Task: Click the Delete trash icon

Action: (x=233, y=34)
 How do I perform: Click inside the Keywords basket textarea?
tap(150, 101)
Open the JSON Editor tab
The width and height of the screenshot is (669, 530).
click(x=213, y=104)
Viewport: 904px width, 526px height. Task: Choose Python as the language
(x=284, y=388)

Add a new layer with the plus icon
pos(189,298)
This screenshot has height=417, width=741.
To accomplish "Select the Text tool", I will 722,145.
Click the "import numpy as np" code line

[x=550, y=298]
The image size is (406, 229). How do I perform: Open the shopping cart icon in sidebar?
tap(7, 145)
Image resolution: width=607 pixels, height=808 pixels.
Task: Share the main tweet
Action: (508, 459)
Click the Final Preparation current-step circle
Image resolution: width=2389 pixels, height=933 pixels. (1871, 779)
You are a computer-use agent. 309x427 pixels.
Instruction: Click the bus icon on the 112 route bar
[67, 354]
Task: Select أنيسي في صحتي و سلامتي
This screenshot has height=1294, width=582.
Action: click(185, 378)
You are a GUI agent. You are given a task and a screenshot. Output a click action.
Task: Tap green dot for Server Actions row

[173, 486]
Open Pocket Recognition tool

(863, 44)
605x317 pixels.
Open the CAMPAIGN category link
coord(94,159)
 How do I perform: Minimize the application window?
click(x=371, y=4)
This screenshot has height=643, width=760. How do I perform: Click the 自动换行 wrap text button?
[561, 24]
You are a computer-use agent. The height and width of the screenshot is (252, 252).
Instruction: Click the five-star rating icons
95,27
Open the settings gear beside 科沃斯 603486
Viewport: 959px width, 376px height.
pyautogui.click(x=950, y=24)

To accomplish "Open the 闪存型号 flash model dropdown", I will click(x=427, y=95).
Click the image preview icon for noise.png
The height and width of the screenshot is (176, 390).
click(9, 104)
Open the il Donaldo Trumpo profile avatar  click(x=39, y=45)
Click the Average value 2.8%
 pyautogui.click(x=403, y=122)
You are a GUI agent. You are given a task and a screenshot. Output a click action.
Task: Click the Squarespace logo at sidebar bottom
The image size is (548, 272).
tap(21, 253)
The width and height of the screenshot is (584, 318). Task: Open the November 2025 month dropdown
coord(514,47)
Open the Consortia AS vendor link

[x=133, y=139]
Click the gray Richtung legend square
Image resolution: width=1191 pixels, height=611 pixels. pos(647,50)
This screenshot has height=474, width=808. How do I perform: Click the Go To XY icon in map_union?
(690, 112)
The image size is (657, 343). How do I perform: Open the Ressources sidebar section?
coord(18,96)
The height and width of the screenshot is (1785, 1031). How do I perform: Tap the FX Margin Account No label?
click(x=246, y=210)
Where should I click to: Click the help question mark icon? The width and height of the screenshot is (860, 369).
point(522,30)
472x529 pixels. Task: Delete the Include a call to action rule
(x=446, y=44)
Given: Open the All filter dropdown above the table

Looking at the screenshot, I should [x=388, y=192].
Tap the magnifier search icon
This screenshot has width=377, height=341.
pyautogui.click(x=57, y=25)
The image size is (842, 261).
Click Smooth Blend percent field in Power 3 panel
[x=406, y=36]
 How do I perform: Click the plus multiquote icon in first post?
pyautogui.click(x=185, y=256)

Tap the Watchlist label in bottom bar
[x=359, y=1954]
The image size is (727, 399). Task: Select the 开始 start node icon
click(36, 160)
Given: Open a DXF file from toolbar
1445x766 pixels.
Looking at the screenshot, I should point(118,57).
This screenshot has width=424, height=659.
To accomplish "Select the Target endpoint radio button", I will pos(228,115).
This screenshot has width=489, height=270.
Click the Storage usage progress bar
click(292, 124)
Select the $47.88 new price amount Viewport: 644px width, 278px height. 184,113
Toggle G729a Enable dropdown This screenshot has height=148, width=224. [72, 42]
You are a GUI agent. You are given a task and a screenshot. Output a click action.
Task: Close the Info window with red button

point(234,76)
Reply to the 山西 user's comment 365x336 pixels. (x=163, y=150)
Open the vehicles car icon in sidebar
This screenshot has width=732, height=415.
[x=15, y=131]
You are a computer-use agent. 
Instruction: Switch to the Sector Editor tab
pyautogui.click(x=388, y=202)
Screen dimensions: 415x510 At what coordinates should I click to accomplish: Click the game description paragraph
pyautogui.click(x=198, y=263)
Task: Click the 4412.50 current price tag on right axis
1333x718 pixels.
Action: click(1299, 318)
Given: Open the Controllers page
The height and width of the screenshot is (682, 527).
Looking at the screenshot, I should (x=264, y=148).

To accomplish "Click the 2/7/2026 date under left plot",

━━━━━━━━━━━━━━━━━━━━━━━━━━━━━━

Work required: Leaving every word in place, retype all of the listing.

Response to this task:
Task: Click the Delete trash icon

Action: (x=233, y=34)
 How do I perform: Click inside the Keywords basket textarea?
tap(150, 101)
Open the JSON Editor tab
The width and height of the screenshot is (669, 530).
click(x=213, y=104)
Viewport: 904px width, 526px height. Task: Choose Python as the language
(x=284, y=388)

Add a new layer with the plus icon
pos(189,298)
This screenshot has height=417, width=741.
To accomplish "Select the Text tool", I will 722,145.
Click the "import numpy as np" code line

[x=550, y=298]
The image size is (406, 229). How do I perform: Open the shopping cart icon in sidebar?
tap(7, 145)
Image resolution: width=607 pixels, height=808 pixels.
Task: Share the main tweet
Action: (508, 459)
Click the Final Preparation current-step circle
Image resolution: width=2389 pixels, height=933 pixels. (1871, 779)
You are a computer-use agent. 309x427 pixels.
Instruction: Click the bus icon on the 112 route bar
[67, 354]
Task: Select أنيسي في صحتي و سلامتي
This screenshot has height=1294, width=582.
Action: click(185, 378)
You are a GUI agent. You are given a task and a screenshot. Output a click action.
Task: Tap green dot for Server Actions row

[173, 486]
Open Pocket Recognition tool

(863, 44)
605x317 pixels.
Open the CAMPAIGN category link
coord(94,159)
 How do I perform: Minimize the application window?
click(x=371, y=4)
This screenshot has height=643, width=760. How do I perform: Click the 自动换行 wrap text button?
[561, 24]
You are a computer-use agent. The height and width of the screenshot is (252, 252).
Instruction: Click the five-star rating icons
95,27
Open the settings gear beside 科沃斯 603486
Viewport: 959px width, 376px height.
pyautogui.click(x=950, y=24)

To accomplish "Open the 闪存型号 flash model dropdown", I will click(x=427, y=95).
Click the image preview icon for noise.png
The height and width of the screenshot is (176, 390).
click(9, 104)
Open the il Donaldo Trumpo profile avatar  click(x=39, y=45)
Click the Average value 2.8%
 pyautogui.click(x=403, y=122)
You are a GUI agent. You are given a task and a screenshot. Output a click action.
Task: Click the Squarespace logo at sidebar bottom
The image size is (548, 272).
tap(21, 253)
The width and height of the screenshot is (584, 318). Task: Open the November 2025 month dropdown
coord(514,47)
Open the Consortia AS vendor link

[x=133, y=139]
Click the gray Richtung legend square
Image resolution: width=1191 pixels, height=611 pixels. pos(647,50)
This screenshot has height=474, width=808. How do I perform: Click the Go To XY icon in map_union?
(690, 112)
The image size is (657, 343). How do I perform: Open the Ressources sidebar section?
coord(18,96)
The height and width of the screenshot is (1785, 1031). How do I perform: Tap the FX Margin Account No label?
click(x=246, y=210)
Where should I click to: Click the help question mark icon? The width and height of the screenshot is (860, 369).
point(522,30)
472x529 pixels. Task: Delete the Include a call to action rule
(x=446, y=44)
Given: Open the All filter dropdown above the table

Looking at the screenshot, I should [x=388, y=192].
Tap the magnifier search icon
This screenshot has width=377, height=341.
pyautogui.click(x=57, y=25)
The image size is (842, 261).
Click Smooth Blend percent field in Power 3 panel
[x=406, y=36]
 How do I perform: Click the plus multiquote icon in first post?
pyautogui.click(x=185, y=256)

Tap the Watchlist label in bottom bar
[x=359, y=1954]
The image size is (727, 399). Task: Select the 开始 start node icon
click(36, 160)
Given: Open a DXF file from toolbar
1445x766 pixels.
Looking at the screenshot, I should point(118,57).
This screenshot has width=424, height=659.
To accomplish "Select the Target endpoint radio button", I will pos(228,115).
This screenshot has width=489, height=270.
Click the Storage usage progress bar
click(292, 124)
Select the $47.88 new price amount Viewport: 644px width, 278px height. 184,113
Toggle G729a Enable dropdown This screenshot has height=148, width=224. [72, 42]
You are a GUI agent. You are given a task and a screenshot. Output a click action.
Task: Close the Info window with red button

point(234,76)
Reply to the 山西 user's comment 365x336 pixels. (x=163, y=150)
Open the vehicles car icon in sidebar
This screenshot has width=732, height=415.
[x=15, y=131]
You are a computer-use agent. 
Instruction: Switch to the Sector Editor tab
pyautogui.click(x=388, y=202)
Screen dimensions: 415x510 At what coordinates should I click to accomplish: Click the game description paragraph
pyautogui.click(x=198, y=263)
Task: Click the 4412.50 current price tag on right axis
1333x718 pixels.
Action: click(1299, 318)
Given: Open the Controllers page
The height and width of the screenshot is (682, 527).
Looking at the screenshot, I should (x=264, y=148).

To accomplish "Click the 2/7/2026 date under left plot",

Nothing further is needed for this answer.